La société s’organise pour empêcher les femmes de se rêver différemment : elles doivent procréer, et c’est ainsi
«Ce film, c’est aussi une lettre d’amour aux femmes qui n’ont pas d’enfant et dont j’ai fait partie jusqu’à mes 41 ans. Je me sens d’ailleurs encore très proche d’elles, car mon schéma de pensée s’est longtemps construit à leurs côtés. Comme je le dis dans le film, il y avait même une forme de fierté à appartenir à cette communauté, parce qu’elle s’est construite à la marge, parce qu’elle est un vivier d’histoires, parce que leurs vies sont aussi pleines et épanouies que toutes les autres, du moins quand cela résulte d’un choix… Et quand ce n’est pas le cas, nos souffrances peuvent aussi devenir nos plus grands trésors. Elles nous rendent uniques, et nous donnent parfois une grille de lecture plus sensible sur le monde qu’il faut chérir.»

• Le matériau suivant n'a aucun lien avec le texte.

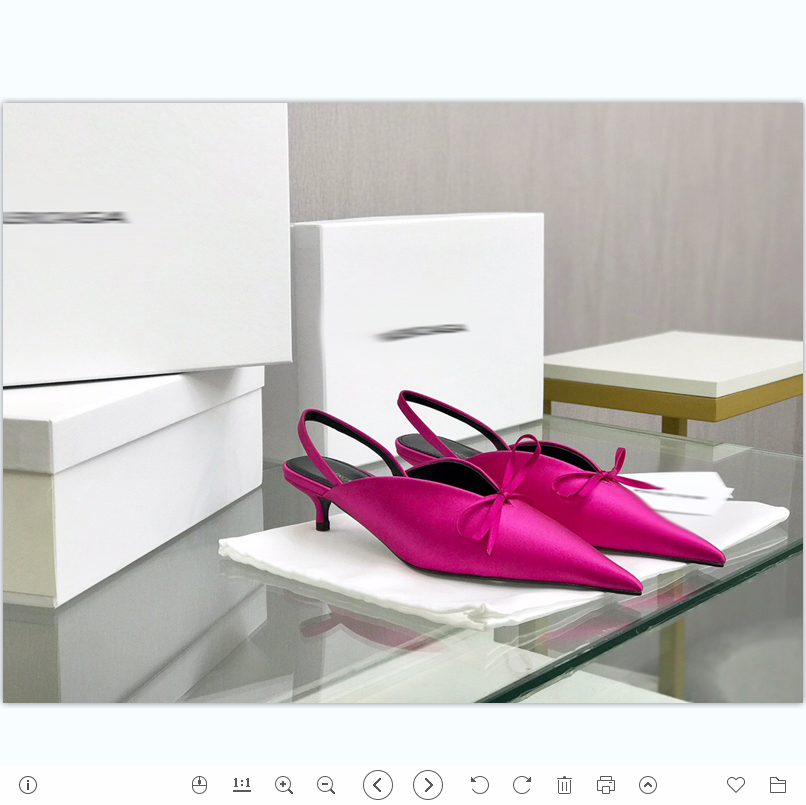Rotate the image counterclockwise

(480, 785)
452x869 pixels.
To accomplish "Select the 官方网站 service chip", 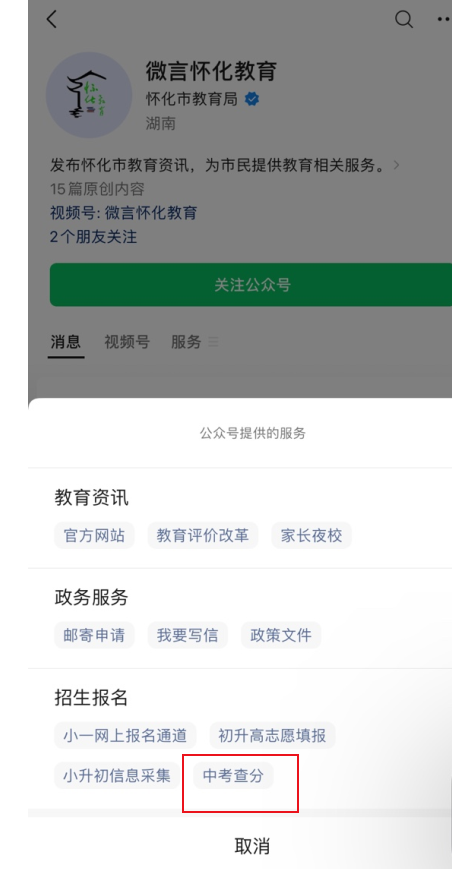I will click(x=94, y=535).
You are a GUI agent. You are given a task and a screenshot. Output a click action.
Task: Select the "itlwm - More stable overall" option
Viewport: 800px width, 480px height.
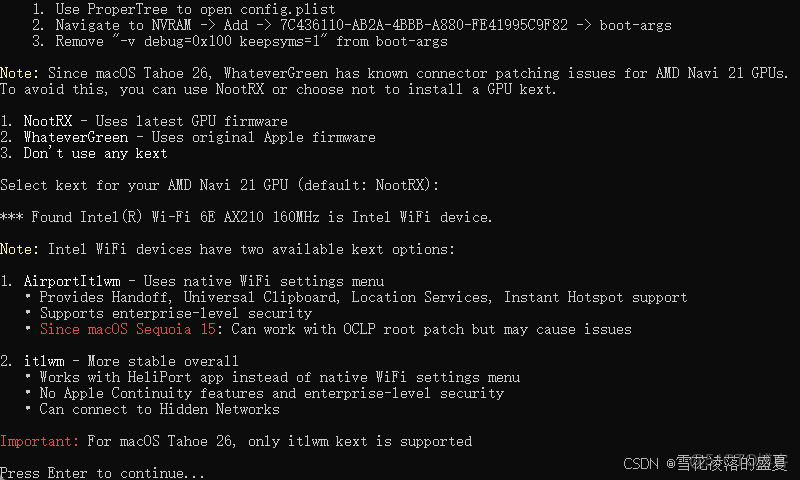(120, 361)
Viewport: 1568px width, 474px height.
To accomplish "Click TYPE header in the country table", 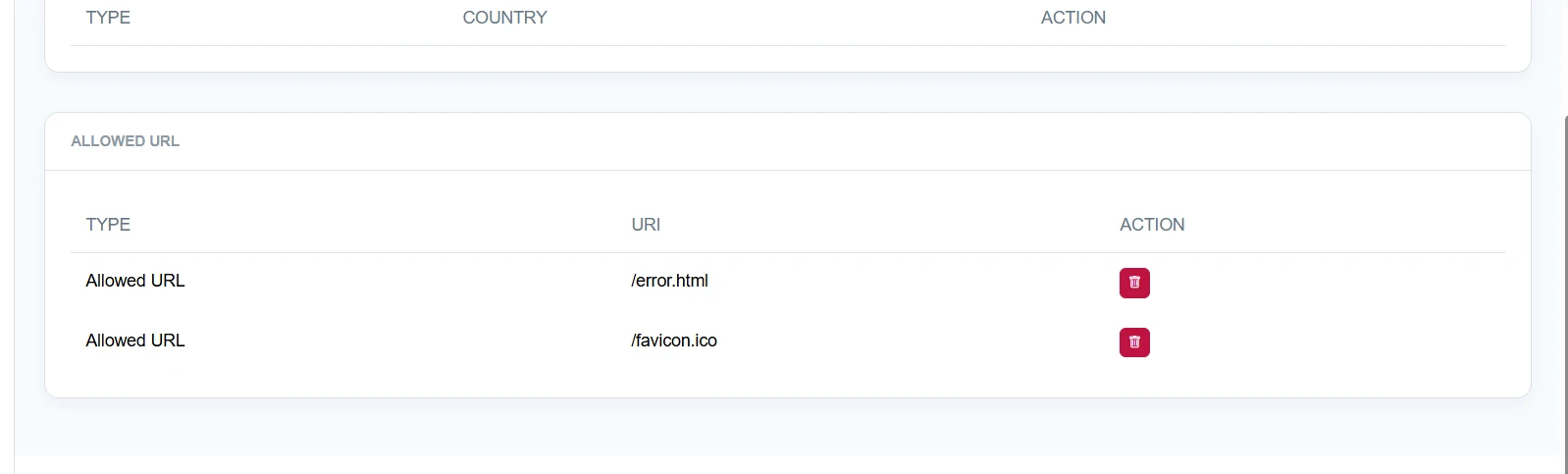I will 108,18.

Ce film, c’est aussi une lettre d’amour aux femmes qui n’ont pas d’enfant et dont j’ai fait partie jusqu’à mes 41 ans
«En sortant du tournage de la série Les Sauvages, Roschdy Zem et moi lisions le même livre de Romain Gary, Au-delà de cette limite votre ticket n’est plus valable. Nous avons décidé de l’adapter et, en écrivant, j’ai compris que le film parlait plus de ma date limite que de celle d’un homme. J’ai changé de braquet, et je suis revenu vers Roschdy avec cette autre histoire dont il n’était plus le protagoniste principal. Il m’a alors répondu : «C’est comme si j’attendais un garçon et que j’ai finalement eu une fille. Je l’aimerais tout autant.» Cela lui tenait à cœur de déconstruire l’idée de sa virilité et de sa masculinité faussement triomphantes, telle qu’elle peut être projetée, souvent avec des archétypes postcoloniaux. Quant à moi, je voulais montrer qu’un bon père est aussi une bonne mère, qu’un homme peut être un modèle pour ses filles. Je crois beaucoup à la transmission du féminin par des hommes aimants, intelligents, déconstruits. C’est ce que j’ai eu la chance de vivre avec mon père, qui joue celui de Virginie dans le film.»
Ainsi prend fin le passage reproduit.